═══ Data for this task
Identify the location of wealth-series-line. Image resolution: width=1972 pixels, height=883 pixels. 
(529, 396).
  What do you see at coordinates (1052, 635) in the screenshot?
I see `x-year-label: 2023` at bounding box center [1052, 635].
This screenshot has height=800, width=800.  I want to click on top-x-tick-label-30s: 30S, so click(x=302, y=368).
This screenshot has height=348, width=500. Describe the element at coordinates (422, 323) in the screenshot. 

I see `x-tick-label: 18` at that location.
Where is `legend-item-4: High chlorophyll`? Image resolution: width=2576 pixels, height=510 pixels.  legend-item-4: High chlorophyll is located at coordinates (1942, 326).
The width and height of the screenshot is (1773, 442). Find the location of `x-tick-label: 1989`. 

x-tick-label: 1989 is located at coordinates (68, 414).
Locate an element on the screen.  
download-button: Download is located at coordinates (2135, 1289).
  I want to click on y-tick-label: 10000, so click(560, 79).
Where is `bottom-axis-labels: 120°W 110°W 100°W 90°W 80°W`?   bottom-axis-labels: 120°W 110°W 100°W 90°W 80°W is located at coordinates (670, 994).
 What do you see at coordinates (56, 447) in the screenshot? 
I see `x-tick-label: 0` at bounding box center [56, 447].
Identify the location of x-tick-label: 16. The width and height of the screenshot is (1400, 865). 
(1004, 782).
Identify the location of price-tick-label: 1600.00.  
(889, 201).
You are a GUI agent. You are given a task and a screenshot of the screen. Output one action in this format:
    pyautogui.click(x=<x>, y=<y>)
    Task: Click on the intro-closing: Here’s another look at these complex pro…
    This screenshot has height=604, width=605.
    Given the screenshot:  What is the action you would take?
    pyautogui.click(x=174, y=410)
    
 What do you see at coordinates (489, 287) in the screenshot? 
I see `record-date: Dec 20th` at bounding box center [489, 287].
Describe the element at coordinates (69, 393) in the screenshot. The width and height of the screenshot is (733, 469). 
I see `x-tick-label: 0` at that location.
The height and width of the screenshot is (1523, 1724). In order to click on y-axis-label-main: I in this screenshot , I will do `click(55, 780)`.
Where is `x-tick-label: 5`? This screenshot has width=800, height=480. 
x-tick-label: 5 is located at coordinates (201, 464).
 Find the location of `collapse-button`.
══════
— What to produce —
Lay out every line of the entries above as a Markdown table with two columns, Row for the row number and Text for the line, and leave out any blank lines.

— Exercise result —
| Row | Text |
|---|---|
| 1 | Identify the location of wealth-series-line. Image resolution: width=1972 pixels, height=883 pixels.  |
| 2 | (529, 396). |
| 3 |   What do you see at coordinates (1052, 635) in the screenshot? |
| 4 | I see `x-year-label: 2023` at bounding box center [1052, 635]. |
| 5 | This screenshot has height=800, width=800.  I want to click on top-x-tick-label-30s: 30S, so click(x=302, y=368). |
| 6 | This screenshot has height=348, width=500. Describe the element at coordinates (422, 323) in the screenshot.  |
| 7 | I see `x-tick-label: 18` at that location. |
| 8 | Where is `legend-item-4: High chlorophyll`? Image resolution: width=2576 pixels, height=510 pixels.  legend-item-4: High chlorophyll is located at coordinates (1942, 326). |
| 9 | The width and height of the screenshot is (1773, 442). Find the location of `x-tick-label: 1989`.  |
| 10 | x-tick-label: 1989 is located at coordinates (68, 414). |
| 11 | Locate an element on the screen.   |
| 12 | download-button: Download is located at coordinates (2135, 1289). |
| 13 |   I want to click on y-tick-label: 10000, so click(560, 79). |
| 14 | Where is `bottom-axis-labels: 120°W 110°W 100°W 90°W 80°W`?   bottom-axis-labels: 120°W 110°W 100°W 90°W 80°W is located at coordinates (670, 994). |
| 15 |  What do you see at coordinates (56, 447) in the screenshot?  |
| 16 | I see `x-tick-label: 0` at bounding box center [56, 447]. |
| 17 | Identify the location of x-tick-label: 16. The width and height of the screenshot is (1400, 865).  |
| 18 | (1004, 782). |
| 19 | Identify the location of price-tick-label: 1600.00.   |
| 20 | (889, 201). |
| 21 | You are a GUI agent. You are given a task and a screenshot of the screen. Output one action in this format: |
| 22 |     pyautogui.click(x=<x>, y=<y>) |
| 23 |     Task: Click on the intro-closing: Here’s another look at these complex pro… |
| 24 |     This screenshot has height=604, width=605. |
| 25 |     Given the screenshot:  What is the action you would take? |
| 26 |     pyautogui.click(x=174, y=410) |
| 27 |  What do you see at coordinates (489, 287) in the screenshot?  |
| 28 | I see `record-date: Dec 20th` at bounding box center [489, 287]. |
| 29 | Describe the element at coordinates (69, 393) in the screenshot. The width and height of the screenshot is (733, 469).  |
| 30 | I see `x-tick-label: 0` at that location. |
| 31 | The height and width of the screenshot is (1523, 1724). In order to click on y-axis-label-main: I in this screenshot , I will do `click(55, 780)`. |
| 32 | Where is `x-tick-label: 5`? This screenshot has width=800, height=480.  |
| 33 | x-tick-label: 5 is located at coordinates (201, 464). |
| 34 |  Find the location of `collapse-button`. |